セフィロスが、私に剣を突き立てた。
痛みは、不思議とない。
ただ、みんなが私を呼ぶ声が聞こえる。


私、死んじゃうんだね。


そう思うと自然と目を閉じた。
閉じる直前、クラウドの表情が見える。
今までみたことないくらい、目をまんまるにした表情。
初めて見たな、その表情。
もっともっと、クラウドの色々な表情見てたかった。

いつもはぶっきらぼうで、無愛想。
返してくれる言葉も少ないけど、
でも、たまに・・・ホントにたまぁに、笑ってくれた。
大笑いしたクラウドなんてみたことない。
でも、ちょっと寂しい微笑みを浮かべる。
クラウドが、満天の笑みを浮かべたトコ、見たかったなぁ。
その時、みんなで居られたら・・・凄く幸せだったのに。



でも、私は死んじゃう。



『んじゃ、デート一回!』
ふと、あの人の言葉が頭の中に浮かんできた。
綺麗な色をした、明るいあの人。
どうしてだろうね。
クラウドとは全然違うのに、二人、とっても似てた。

『・・・わかった。
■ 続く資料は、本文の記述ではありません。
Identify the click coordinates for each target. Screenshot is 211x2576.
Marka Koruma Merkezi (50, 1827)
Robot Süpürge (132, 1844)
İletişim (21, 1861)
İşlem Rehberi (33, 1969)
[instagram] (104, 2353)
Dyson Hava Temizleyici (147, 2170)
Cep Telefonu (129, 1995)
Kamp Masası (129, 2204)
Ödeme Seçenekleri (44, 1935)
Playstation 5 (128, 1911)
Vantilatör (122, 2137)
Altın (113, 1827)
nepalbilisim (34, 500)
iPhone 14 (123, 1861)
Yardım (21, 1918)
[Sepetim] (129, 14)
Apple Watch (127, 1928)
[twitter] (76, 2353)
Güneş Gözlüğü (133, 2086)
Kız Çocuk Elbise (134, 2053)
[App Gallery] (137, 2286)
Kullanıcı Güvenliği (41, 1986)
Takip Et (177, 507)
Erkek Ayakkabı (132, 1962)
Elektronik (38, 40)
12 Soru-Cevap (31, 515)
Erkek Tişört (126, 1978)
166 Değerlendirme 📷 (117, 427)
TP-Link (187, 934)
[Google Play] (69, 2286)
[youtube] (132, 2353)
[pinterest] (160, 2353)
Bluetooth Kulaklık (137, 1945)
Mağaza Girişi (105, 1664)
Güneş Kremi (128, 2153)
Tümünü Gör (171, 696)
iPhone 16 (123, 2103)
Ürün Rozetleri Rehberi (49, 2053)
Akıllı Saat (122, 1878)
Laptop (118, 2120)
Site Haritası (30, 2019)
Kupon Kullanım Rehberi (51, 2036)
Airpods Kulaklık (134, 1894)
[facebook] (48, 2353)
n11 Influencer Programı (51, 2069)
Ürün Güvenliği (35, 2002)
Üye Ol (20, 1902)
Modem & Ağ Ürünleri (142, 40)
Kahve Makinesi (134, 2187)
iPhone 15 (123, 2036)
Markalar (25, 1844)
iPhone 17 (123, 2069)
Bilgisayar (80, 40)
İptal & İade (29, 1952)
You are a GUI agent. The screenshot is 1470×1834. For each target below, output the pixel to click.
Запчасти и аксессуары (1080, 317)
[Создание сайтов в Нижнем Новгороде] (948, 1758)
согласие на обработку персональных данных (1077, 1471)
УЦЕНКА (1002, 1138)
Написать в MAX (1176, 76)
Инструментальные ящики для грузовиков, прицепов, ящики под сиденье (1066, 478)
会いに行く』

あの人と交わした最後の言葉。
電話越しだったけど、確かに届いたあの人の声。
色々思い出す、みんなのことと、あの人のこと。
89通の手紙、1通でも届いたかな。
私のささやかな願い、見てくれたかな。


どうしてだろうね、なんだか、君のことばっかり。
ねぇ、ザックス・・・。




死んだら、君に会えるかな。







クラエアも好きだけどやっぱりザクエア派。